• **What is needed**: Every line below that holds the string "Toggle" should be copied.

Records drawn from a dataset:
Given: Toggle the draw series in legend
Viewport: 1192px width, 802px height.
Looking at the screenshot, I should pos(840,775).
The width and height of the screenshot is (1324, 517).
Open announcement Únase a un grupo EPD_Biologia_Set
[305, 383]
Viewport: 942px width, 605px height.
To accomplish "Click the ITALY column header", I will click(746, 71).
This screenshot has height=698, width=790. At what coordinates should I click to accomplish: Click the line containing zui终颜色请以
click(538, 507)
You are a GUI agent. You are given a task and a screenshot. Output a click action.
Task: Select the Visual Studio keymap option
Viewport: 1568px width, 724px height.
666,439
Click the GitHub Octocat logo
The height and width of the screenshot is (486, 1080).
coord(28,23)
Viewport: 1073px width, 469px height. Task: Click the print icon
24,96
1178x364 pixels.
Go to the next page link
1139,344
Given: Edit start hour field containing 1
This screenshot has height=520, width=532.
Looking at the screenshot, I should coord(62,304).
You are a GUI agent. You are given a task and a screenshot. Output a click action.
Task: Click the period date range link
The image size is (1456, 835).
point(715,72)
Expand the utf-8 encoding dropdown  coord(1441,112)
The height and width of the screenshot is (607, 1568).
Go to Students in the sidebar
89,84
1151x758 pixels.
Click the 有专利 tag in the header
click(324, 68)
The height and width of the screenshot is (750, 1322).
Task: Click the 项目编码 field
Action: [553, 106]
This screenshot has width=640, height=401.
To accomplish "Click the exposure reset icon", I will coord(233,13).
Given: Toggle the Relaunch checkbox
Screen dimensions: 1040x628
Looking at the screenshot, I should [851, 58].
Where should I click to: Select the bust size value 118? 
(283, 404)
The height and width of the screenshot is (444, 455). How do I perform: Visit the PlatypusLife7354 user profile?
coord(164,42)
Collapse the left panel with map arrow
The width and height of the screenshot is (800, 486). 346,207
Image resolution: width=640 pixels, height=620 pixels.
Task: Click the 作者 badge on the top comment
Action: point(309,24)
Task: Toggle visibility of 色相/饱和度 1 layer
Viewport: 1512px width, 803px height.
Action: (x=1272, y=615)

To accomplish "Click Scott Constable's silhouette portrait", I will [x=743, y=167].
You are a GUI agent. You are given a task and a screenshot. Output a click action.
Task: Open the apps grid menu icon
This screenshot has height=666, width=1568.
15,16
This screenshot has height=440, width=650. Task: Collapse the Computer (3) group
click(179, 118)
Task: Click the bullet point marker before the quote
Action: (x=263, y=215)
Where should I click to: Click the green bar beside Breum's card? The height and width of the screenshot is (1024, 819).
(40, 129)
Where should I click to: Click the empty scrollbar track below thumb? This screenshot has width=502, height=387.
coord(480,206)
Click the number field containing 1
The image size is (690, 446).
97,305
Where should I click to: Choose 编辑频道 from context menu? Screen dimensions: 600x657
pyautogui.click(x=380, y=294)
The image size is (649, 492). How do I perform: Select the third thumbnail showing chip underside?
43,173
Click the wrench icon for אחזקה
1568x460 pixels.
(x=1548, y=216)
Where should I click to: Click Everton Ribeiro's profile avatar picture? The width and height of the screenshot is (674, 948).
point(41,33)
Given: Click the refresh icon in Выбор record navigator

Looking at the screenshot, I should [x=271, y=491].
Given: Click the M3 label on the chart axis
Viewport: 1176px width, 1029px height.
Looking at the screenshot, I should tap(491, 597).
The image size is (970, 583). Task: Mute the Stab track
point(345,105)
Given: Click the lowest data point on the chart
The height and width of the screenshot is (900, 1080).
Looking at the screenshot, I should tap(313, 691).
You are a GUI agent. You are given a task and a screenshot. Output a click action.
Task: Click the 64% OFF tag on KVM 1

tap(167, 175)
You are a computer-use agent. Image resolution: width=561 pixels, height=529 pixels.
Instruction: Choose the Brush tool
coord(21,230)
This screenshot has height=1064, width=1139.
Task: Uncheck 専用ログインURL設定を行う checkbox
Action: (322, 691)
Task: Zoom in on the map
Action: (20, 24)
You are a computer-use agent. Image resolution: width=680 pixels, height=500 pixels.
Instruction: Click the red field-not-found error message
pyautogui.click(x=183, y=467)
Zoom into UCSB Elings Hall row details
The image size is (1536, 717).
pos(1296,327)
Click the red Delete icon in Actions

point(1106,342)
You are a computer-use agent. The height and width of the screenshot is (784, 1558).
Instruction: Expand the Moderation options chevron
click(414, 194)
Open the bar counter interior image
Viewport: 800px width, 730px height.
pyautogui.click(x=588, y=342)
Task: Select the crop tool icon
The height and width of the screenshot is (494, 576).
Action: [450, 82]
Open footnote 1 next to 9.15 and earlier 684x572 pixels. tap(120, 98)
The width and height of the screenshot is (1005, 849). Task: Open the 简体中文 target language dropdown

• **Your solution**:
Given: Toggle the draw series in legend
Given: Toggle the Relaunch checkbox
Task: Toggle visibility of 色相/饱和度 1 layer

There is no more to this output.